Households that haven’t responded could get a knock on the door from one of more than 500,000 census takers late this month in 12 localities across the country, including six announced during the call: Hartford, Connecticut; State College, Pennsylvania; Evansville, Indiana; Wichita, Kansas, Tacoma, Washington; and the Crystal City section of Arlington, Virginia.
The Census Bureau had paused most of its efforts in March to help contain the spread of the coronavirus, causing a delay that the agency said will force it to miss its statutory Dec. 31 deadline to complete the once-a-decade count.
More than 61% of the country’s households have responded to the count but the agency’s largest efforts remain, said Census Bureau associate director Al Fontenot.
“This has been a challenging time as the virus ebbs and flows and increases in some parts of the country,” Fontenot told reporters during the call.
Census results are used to apportion the 435 House seats among all 50 states. They also drive more than $1.5 trillion in federal spending annually. Advocacy groups including the National Urban League have raised concerns that the census count may miss a disproportionate amount of minority communities throughout the country because of disruptions due to the pandemic.
The organization released a report Wednesday noting that large cities with diverse populations have had lower response rates to the census so far. Urban League CEO Marc Morial said the agency has not done enough outreach to many communities affected by the pandemic.
“We’ll have structural exclusion (with an undercount). You will have urban communities politically underrepresented because of a bad count and you will have community not get their just share of federal and in some instances state dollars,” Morial said.
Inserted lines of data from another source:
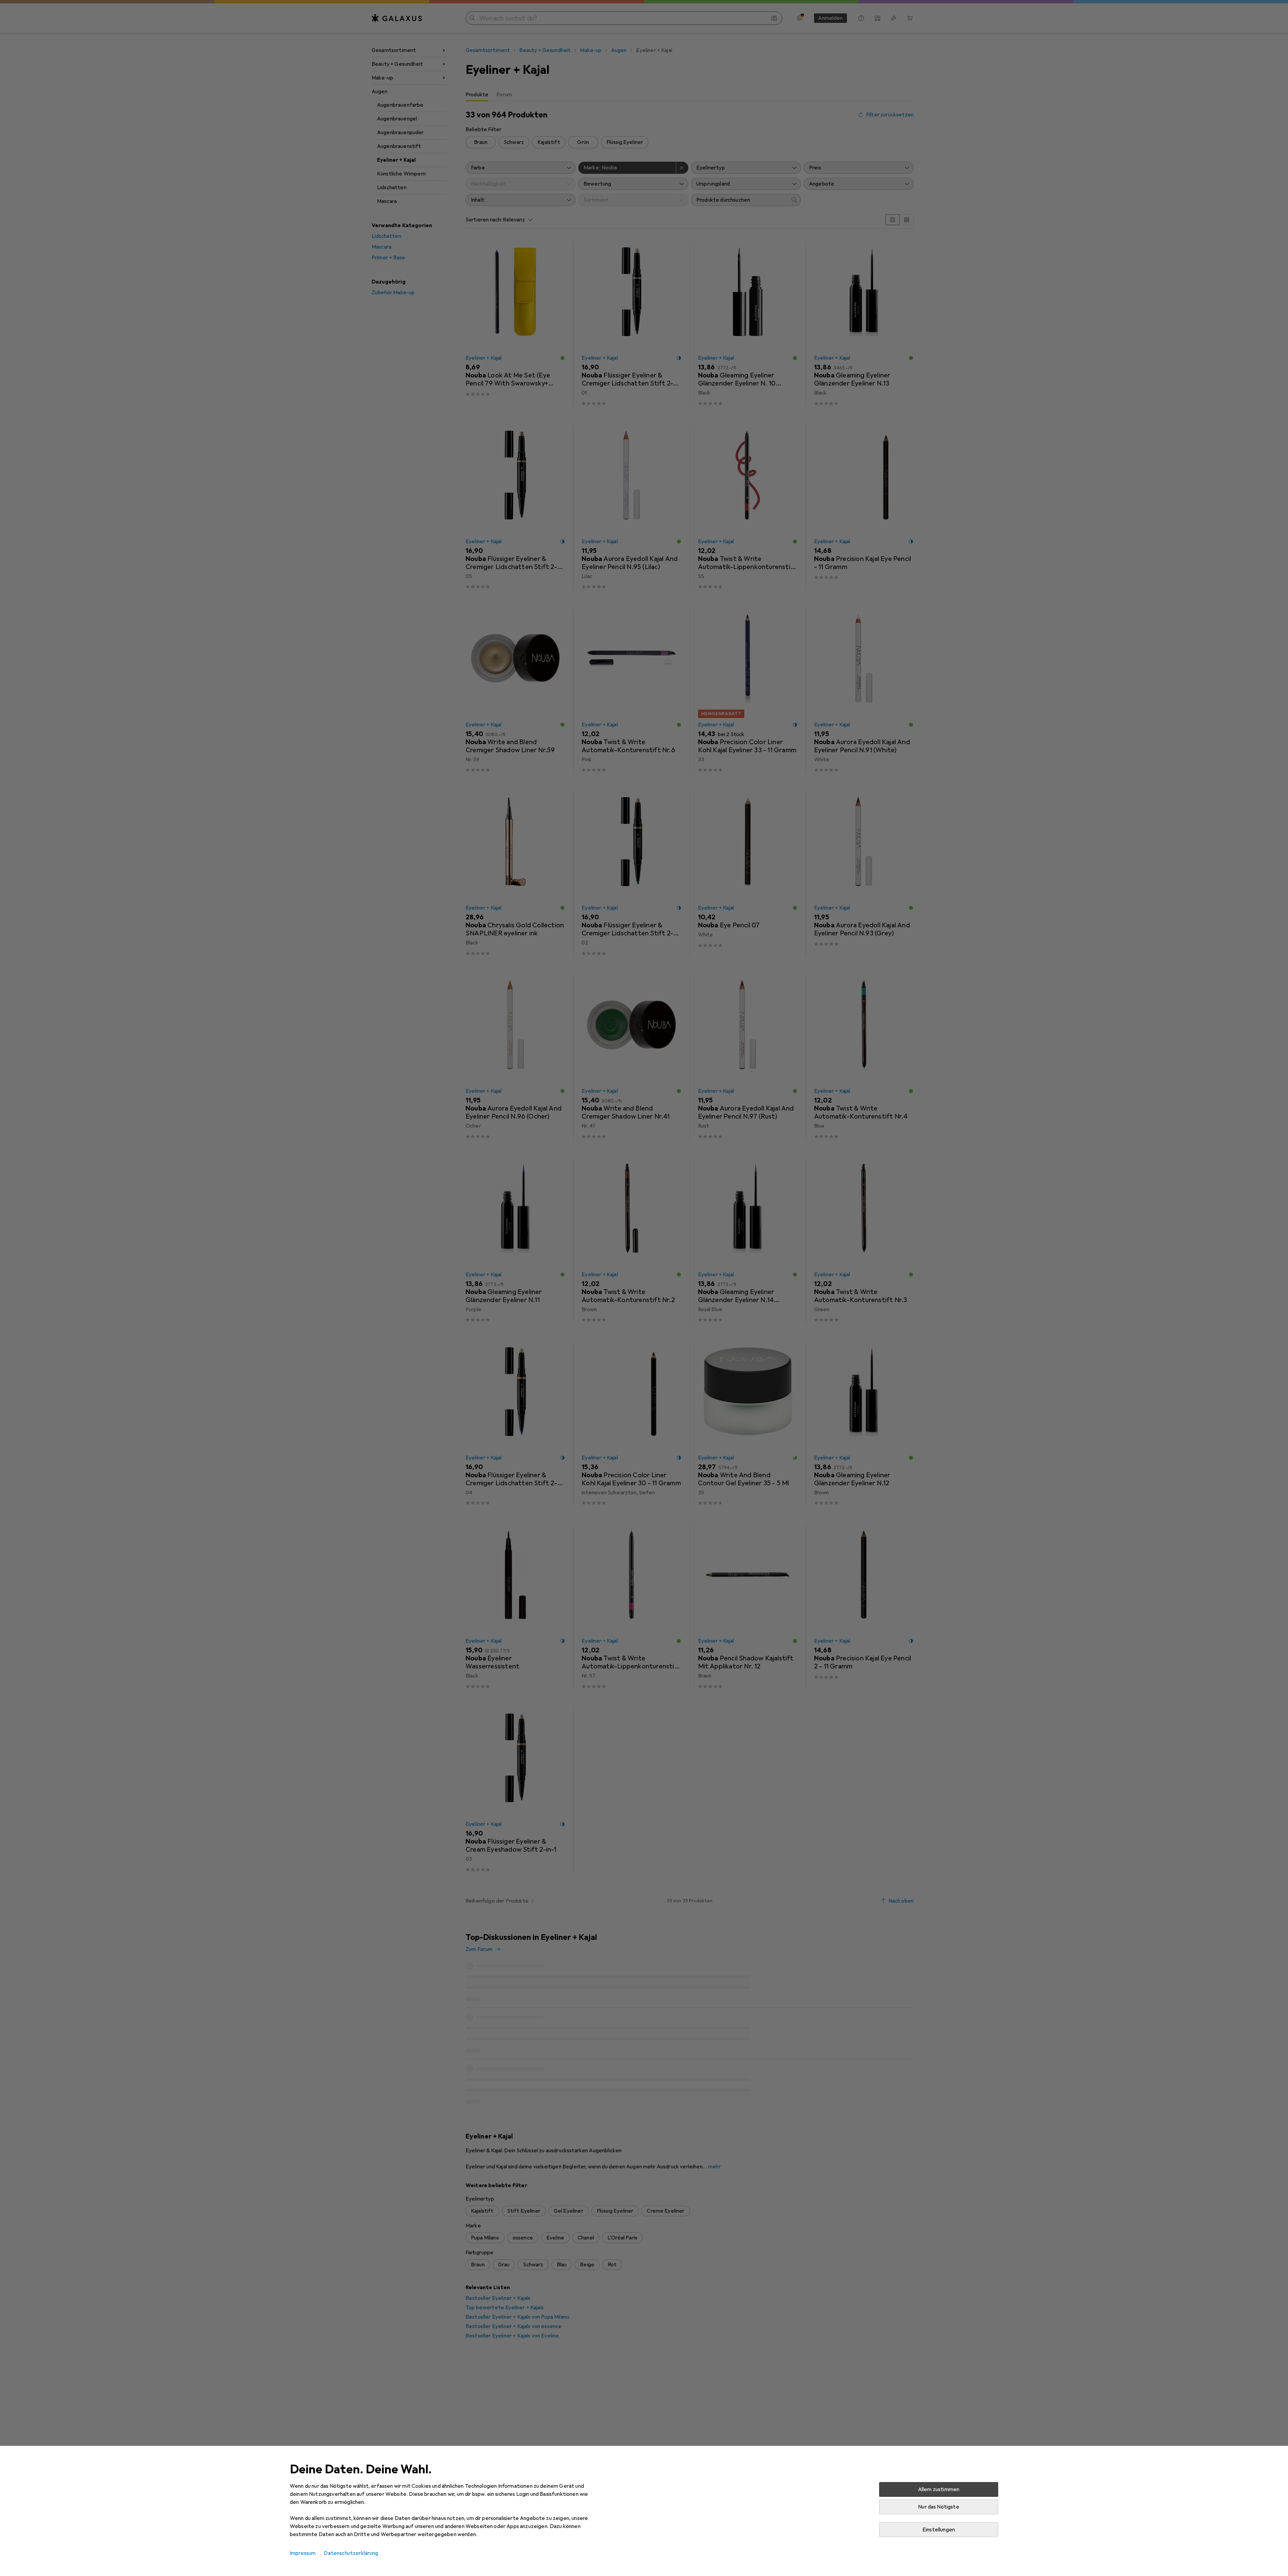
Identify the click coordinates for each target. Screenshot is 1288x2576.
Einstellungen (938, 2529)
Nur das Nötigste (938, 2507)
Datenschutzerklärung (351, 2553)
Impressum (303, 2553)
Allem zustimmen (938, 2489)
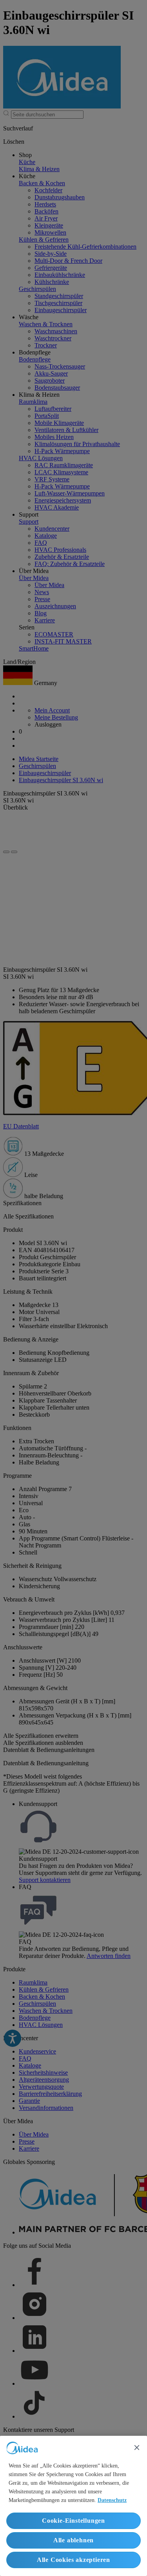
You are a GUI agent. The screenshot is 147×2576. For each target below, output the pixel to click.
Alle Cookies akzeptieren (73, 2559)
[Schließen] (137, 2447)
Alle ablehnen (73, 2540)
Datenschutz (112, 2500)
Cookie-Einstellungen (73, 2520)
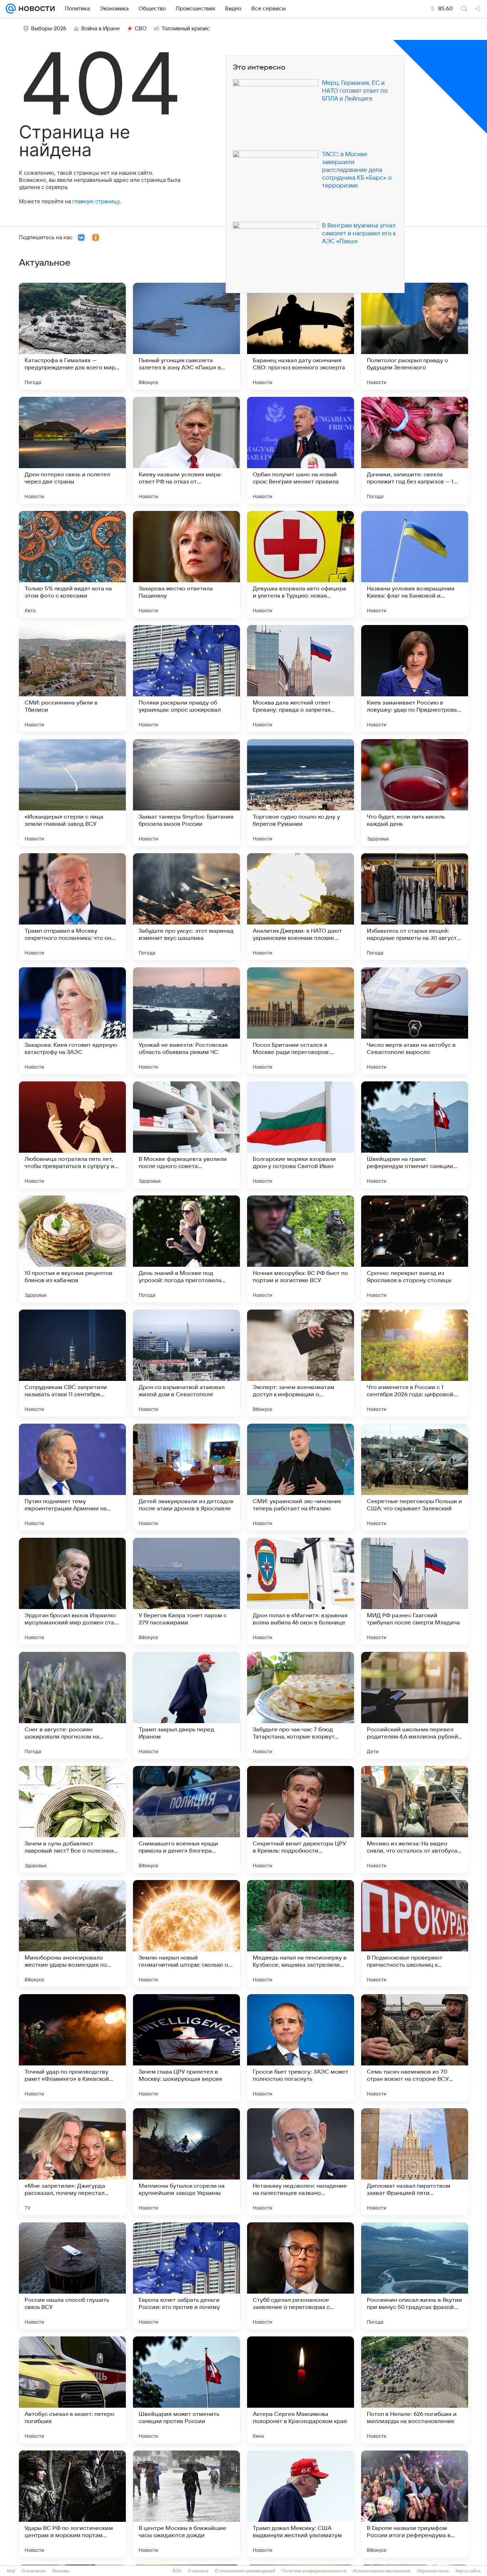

As the start of the full door-knocking campaign in August approaches, Fontenot said census staff will make decisions based on coronavirus data at a local level.
“We’re planning for areas that will be more difficult to get into at this point in time,” Fontenot said.
The door-knocking efforts will continue through October. The agency will also conduct counts of the homeless in the fall, he said.
On a larger scale, the agency has kicked its hiring efforts into full gear. Olson told reporters that 900,000 people have accepted job offers, 700,000 of them have gotten fingerprinted and 500,000 have passed background checks.
Olson said the agency has planned on over-hiring, allowing employees to start operations later in other parts of the country, where virus outbreaks are worse, and still finish on time.
Additionally the agency has purchased 2.4 million cloth masks, 14 million gloves, 21 million disinfectant wipes, 3.6 million hand sanitizer bottles and 48,000 gallons of sanitizer, he said. He added that the agency has mandated masks for staff and forbids them from entering a person’s home, which was allowed in prior censuses.
Census officials have requested a deadline extension to deliver new congressional apportionment data to April and an extension for new mapmaking data to July. The House passed the deadline extension as part of a coronavirus package (HR 6800) last month, but the Senate has yet to act on the package.
“We are past the window of being able to get those counts by this date at this point,” Fontenot said of the deadline.